# EXERCISE PROMPT
From the records below, extract only the lines running from the line with "291x250 pixels. At" to the line with "Given: Toggle Sogou", both lines included, reproducing them exactly.

# SUPPLIED DATA
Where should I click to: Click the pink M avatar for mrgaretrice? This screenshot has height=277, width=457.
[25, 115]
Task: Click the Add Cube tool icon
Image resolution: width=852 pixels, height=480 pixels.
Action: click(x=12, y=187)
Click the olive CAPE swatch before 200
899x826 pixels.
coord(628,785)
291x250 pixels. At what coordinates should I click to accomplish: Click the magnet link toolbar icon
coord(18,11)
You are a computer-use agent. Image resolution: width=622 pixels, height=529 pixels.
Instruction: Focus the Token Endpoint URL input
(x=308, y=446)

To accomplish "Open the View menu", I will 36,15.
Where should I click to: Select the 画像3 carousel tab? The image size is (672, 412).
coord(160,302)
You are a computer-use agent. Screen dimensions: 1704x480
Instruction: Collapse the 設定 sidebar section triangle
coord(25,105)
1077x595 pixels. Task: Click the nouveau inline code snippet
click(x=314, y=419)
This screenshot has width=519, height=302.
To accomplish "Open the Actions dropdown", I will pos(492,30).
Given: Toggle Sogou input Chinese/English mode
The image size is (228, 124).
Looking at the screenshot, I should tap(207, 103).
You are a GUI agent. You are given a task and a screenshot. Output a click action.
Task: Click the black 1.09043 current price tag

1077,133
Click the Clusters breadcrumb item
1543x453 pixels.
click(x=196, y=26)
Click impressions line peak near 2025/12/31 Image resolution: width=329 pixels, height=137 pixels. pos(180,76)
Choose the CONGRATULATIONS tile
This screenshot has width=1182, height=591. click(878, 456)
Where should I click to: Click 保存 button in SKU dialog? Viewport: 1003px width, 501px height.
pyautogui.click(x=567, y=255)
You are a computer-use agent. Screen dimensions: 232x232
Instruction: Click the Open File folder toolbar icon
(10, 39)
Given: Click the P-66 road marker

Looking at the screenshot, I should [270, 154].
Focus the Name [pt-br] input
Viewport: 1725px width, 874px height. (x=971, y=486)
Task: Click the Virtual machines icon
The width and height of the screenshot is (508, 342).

# RESULT OF THIS EXERCISE
291x250 pixels. At what coordinates should I click to accomplish: Click the magnet link toolbar icon
coord(18,11)
You are a computer-use agent. Image resolution: width=622 pixels, height=529 pixels.
Instruction: Focus the Token Endpoint URL input
(x=308, y=446)

To accomplish "Open the View menu", I will 36,15.
Where should I click to: Select the 画像3 carousel tab? The image size is (672, 412).
coord(160,302)
You are a computer-use agent. Screen dimensions: 1704x480
Instruction: Collapse the 設定 sidebar section triangle
coord(25,105)
1077x595 pixels. Task: Click the nouveau inline code snippet
click(x=314, y=419)
This screenshot has width=519, height=302.
To accomplish "Open the Actions dropdown", I will pos(492,30).
Given: Toggle Sogou input Chinese/English mode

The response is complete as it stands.